From Assets to Samples: Rethinking Orchestration for Modern MLOps

Learn how Metaxy can be used to build multimodal data pipelines with sample-level granularity on Dagster

My name is Daniel Gafni, and I'm an MLOps engineer at Anam.

At Anam, we are making a platform for building real-time interactive avatars. One of the key components powering our product is our own video generation model.

We train it on custom training datasets that require all sorts of pre-processing of video and audio data. We extract embeddings with ML models, use external APIs for annotation and data synthesis, and so on. Of course, we use Dagster to orchestrate these steps as data assets.

In this blog post, we're going to share how we used Dagster together with our new open source Metaxy framework to solve sample-level versioning for these pipelines.

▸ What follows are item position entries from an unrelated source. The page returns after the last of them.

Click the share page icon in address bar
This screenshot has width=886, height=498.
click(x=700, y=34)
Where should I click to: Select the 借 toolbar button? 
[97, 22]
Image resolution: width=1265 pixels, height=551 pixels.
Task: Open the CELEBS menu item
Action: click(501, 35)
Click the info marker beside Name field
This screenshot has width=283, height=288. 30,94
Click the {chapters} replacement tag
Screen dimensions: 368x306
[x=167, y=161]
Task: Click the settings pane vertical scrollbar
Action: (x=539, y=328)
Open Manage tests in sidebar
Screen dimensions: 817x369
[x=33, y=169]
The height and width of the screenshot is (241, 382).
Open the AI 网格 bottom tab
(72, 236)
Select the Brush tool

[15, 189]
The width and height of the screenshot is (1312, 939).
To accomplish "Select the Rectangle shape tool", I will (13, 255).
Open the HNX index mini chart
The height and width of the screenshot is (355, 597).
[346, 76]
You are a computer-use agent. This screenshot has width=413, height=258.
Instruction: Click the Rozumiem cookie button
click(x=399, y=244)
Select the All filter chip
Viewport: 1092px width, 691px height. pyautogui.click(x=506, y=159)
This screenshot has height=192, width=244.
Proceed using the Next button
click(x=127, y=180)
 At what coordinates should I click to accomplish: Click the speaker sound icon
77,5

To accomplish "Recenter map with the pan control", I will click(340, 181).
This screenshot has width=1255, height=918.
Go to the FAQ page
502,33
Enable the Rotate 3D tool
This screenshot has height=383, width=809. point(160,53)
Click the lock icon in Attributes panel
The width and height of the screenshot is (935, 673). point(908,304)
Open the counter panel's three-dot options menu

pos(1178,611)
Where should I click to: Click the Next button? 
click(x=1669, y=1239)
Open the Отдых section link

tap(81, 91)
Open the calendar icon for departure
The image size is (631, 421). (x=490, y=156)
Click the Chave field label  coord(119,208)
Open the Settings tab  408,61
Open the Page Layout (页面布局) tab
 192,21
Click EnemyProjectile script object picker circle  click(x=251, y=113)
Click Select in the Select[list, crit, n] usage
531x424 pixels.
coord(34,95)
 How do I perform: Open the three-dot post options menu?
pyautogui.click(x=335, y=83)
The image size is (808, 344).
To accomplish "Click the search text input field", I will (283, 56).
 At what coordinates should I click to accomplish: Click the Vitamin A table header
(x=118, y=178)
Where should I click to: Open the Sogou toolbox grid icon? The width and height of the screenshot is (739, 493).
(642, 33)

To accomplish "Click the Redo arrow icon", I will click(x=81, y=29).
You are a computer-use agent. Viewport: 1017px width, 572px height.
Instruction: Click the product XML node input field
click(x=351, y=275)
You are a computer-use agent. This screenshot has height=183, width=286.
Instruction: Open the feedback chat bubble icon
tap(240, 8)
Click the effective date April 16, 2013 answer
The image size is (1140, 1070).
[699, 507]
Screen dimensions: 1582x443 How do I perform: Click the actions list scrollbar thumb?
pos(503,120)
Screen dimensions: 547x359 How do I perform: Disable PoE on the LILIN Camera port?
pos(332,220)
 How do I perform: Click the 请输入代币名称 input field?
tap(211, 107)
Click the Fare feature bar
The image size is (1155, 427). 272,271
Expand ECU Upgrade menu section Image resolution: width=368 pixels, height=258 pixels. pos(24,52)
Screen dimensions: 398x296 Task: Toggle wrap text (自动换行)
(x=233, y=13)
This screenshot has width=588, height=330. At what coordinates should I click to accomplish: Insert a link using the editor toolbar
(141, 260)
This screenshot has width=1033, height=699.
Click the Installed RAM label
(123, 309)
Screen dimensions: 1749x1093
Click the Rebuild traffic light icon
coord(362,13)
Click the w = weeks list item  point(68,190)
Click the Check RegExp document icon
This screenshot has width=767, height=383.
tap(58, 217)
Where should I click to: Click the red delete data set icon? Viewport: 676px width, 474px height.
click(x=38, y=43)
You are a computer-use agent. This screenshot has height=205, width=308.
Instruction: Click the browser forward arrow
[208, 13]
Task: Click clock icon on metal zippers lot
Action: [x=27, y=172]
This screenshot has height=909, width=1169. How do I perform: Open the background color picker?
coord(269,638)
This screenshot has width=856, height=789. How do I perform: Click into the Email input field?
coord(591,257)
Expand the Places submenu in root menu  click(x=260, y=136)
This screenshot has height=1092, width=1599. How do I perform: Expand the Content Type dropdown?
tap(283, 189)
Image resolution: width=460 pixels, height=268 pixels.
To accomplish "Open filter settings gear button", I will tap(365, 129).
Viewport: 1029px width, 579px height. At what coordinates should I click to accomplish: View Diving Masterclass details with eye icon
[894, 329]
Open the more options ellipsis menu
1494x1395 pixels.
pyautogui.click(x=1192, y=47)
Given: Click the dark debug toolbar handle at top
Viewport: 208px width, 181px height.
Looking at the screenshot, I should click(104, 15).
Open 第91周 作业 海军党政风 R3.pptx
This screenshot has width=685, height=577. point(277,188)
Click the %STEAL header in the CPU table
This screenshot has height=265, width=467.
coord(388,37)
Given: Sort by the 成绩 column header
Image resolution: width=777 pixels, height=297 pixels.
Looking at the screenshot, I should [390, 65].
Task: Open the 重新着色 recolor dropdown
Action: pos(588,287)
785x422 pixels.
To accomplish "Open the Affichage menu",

Metaxy connects orchestrators such as Dagster that usually operate at table (or asset) level with low-level processing engines (such as Ray), allowing us to process exactly the samples that have to be processed at each step and not a sample more.

The Little Change

A few months ago we decided to introduce a little change into the data preparation pipeline. At that time, we were using a custom data versioning system which tracked a version for each sample. The system could compute a fingerprint for each step based on a manually specified code_version on the step and the upstream steps (sounds familiar?). The only difference with Dagster's data versioning was the granularity level: we computed it for each row in the dataset, while Dagster only supports asset-level versioning.

The change we wanted to introduce was very simple: we wanted to crop our videos at a new resolution. This implied changing the code_version of the cropping stage, and the downstream steps would be re-computed automatically. However, we also noticed an unpleasant outcome. Right after the cropping step, our pipeline branched into two regions:

Half of the downstream steps were not even using the cropped video frames. They only operated on the audio part. But our data versioning system was unaware of this detail and would re-compute them anyway. This means running our custom audio ML models on the entire training dataset: very expensive and absolutely unnecessary.

This was the moment I realized there was something wrong with our naive approach to data versioning. The idea of Metaxy - the project we are going to discuss in this blog post - was born.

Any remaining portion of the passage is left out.